● **Job**
Please copy the material word for word, from its first line through the line containing "at (1440, 1030).", including both.

○ ○ ○ ○ ○ ○ ○

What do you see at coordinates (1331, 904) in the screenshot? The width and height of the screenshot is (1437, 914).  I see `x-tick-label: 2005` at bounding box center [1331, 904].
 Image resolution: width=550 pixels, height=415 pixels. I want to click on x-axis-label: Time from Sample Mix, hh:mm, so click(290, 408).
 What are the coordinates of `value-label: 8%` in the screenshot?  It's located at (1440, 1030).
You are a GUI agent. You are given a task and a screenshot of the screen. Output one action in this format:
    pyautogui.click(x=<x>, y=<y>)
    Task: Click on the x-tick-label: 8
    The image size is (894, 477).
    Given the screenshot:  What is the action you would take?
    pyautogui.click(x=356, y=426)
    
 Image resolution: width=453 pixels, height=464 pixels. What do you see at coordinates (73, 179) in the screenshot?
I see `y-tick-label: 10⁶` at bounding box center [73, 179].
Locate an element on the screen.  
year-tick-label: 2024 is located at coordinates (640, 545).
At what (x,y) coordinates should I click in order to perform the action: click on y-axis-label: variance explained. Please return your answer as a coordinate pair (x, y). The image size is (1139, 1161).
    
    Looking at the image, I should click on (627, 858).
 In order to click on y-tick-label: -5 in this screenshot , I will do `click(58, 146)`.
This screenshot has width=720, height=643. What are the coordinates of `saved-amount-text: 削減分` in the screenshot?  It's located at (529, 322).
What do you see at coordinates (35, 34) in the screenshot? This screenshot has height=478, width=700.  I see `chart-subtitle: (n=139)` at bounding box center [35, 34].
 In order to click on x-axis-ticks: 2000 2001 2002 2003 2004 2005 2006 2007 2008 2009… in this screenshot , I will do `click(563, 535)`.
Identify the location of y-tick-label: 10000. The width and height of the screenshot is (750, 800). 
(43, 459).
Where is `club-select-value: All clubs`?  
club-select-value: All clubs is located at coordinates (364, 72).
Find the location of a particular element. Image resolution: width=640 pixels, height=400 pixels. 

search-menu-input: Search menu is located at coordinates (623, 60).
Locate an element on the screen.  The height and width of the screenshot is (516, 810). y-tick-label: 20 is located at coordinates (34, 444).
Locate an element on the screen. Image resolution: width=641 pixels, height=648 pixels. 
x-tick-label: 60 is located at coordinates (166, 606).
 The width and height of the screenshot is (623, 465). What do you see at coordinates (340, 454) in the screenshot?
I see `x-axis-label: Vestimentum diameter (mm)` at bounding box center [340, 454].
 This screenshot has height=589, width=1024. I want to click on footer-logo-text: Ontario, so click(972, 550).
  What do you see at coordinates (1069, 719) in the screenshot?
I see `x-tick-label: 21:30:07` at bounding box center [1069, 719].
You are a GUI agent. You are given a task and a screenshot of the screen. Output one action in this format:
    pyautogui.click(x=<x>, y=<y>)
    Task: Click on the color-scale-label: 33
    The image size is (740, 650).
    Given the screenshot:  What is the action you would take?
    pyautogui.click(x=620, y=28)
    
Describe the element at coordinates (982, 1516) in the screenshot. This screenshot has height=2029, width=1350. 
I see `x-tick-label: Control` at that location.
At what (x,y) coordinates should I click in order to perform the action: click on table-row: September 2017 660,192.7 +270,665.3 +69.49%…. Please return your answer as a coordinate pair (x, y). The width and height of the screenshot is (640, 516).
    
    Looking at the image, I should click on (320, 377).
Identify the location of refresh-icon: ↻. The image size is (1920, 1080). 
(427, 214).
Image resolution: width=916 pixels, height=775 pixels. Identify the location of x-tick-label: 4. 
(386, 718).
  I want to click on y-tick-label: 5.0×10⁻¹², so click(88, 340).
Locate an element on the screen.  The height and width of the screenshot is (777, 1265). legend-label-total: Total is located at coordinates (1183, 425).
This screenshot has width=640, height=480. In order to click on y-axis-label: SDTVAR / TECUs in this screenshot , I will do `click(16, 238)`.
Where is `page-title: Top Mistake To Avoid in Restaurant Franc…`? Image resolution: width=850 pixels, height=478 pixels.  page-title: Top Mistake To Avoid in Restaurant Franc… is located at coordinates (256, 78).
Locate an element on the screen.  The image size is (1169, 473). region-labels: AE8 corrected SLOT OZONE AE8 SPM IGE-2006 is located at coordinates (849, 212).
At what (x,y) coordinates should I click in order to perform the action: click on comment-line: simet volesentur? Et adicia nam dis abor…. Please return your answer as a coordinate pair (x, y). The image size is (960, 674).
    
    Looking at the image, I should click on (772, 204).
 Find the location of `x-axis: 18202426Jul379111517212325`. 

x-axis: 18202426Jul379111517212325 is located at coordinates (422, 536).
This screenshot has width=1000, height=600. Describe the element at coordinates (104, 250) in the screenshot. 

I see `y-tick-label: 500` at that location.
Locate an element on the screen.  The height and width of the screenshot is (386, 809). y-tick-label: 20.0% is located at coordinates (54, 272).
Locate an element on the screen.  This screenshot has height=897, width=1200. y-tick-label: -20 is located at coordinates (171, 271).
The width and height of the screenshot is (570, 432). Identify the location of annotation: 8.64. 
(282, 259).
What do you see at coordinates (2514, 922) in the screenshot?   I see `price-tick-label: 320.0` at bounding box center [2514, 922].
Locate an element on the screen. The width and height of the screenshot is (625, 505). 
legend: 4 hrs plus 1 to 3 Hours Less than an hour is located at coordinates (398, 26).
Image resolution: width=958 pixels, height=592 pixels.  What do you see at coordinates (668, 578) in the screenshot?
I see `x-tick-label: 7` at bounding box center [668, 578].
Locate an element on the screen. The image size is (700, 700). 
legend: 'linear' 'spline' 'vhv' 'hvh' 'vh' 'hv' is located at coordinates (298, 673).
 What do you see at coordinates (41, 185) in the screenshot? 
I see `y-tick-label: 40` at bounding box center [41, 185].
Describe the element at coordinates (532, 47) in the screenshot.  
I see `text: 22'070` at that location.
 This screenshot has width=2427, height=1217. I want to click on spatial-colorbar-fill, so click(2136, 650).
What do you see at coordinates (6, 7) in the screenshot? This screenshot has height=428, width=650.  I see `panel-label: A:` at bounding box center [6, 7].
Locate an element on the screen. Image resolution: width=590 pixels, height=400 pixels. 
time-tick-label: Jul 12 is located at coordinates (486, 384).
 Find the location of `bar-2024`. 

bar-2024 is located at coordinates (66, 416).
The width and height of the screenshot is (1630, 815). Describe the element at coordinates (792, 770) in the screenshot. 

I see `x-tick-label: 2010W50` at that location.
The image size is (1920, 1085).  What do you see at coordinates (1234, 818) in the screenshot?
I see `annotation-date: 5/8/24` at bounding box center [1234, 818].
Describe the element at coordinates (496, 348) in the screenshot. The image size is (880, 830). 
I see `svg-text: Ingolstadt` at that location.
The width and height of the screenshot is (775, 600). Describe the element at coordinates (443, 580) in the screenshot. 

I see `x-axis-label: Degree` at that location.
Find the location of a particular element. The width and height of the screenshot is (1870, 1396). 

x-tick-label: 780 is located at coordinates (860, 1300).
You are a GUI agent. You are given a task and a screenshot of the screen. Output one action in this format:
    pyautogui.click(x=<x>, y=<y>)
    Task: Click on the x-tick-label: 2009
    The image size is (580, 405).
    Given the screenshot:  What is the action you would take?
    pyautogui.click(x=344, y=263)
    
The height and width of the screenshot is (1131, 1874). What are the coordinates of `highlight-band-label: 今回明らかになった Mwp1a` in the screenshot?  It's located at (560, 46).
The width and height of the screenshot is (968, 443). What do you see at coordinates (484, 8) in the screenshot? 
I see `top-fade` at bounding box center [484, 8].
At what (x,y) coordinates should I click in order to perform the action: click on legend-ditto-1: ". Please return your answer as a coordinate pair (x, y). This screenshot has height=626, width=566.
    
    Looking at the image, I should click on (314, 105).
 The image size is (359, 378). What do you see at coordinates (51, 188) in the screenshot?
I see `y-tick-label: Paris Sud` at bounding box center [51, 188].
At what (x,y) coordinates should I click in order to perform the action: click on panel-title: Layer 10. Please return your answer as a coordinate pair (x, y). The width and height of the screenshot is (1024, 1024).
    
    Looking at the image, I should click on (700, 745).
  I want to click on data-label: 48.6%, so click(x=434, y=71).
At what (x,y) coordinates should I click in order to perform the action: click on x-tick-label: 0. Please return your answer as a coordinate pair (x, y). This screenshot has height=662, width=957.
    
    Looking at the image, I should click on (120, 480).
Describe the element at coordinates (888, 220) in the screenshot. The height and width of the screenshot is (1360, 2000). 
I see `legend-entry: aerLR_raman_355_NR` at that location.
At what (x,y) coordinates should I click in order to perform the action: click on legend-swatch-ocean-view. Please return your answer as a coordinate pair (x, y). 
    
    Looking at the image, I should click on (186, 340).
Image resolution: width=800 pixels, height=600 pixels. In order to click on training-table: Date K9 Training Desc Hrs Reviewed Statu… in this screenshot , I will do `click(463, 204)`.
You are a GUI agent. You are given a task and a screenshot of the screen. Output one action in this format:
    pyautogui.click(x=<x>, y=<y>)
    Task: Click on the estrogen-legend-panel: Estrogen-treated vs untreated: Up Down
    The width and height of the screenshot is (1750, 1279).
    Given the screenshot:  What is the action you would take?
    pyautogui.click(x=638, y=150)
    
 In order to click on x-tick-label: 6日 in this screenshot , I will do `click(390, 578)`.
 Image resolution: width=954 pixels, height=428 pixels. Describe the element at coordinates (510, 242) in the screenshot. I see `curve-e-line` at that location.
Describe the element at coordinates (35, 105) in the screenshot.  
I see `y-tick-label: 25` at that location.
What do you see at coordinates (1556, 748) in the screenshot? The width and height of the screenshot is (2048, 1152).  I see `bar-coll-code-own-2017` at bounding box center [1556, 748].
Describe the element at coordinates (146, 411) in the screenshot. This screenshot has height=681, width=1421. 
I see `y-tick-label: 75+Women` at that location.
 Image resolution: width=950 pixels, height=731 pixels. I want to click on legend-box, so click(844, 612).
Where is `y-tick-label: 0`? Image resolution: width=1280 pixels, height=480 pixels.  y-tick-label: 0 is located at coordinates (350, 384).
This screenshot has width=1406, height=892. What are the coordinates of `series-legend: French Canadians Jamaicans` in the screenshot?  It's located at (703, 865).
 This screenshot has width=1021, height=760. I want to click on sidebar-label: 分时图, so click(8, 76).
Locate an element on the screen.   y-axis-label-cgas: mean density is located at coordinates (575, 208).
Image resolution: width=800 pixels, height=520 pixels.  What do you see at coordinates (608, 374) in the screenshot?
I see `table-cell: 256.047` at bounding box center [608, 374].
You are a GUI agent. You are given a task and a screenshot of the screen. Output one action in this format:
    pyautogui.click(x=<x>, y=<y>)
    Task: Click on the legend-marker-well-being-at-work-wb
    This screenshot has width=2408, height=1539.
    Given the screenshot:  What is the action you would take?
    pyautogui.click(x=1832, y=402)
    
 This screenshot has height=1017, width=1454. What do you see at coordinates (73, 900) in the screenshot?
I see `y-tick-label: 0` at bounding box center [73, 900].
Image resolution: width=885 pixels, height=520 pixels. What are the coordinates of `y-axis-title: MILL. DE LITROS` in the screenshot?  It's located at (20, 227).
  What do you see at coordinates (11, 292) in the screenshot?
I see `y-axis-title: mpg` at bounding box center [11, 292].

○ ○ ○ ○ ○ ○ ○

● **Response to the task**
What do you see at coordinates (1331, 904) in the screenshot? The width and height of the screenshot is (1437, 914).  I see `x-tick-label: 2005` at bounding box center [1331, 904].
 Image resolution: width=550 pixels, height=415 pixels. I want to click on x-axis-label: Time from Sample Mix, hh:mm, so click(290, 408).
 What are the coordinates of `value-label: 8%` in the screenshot?  It's located at (1440, 1030).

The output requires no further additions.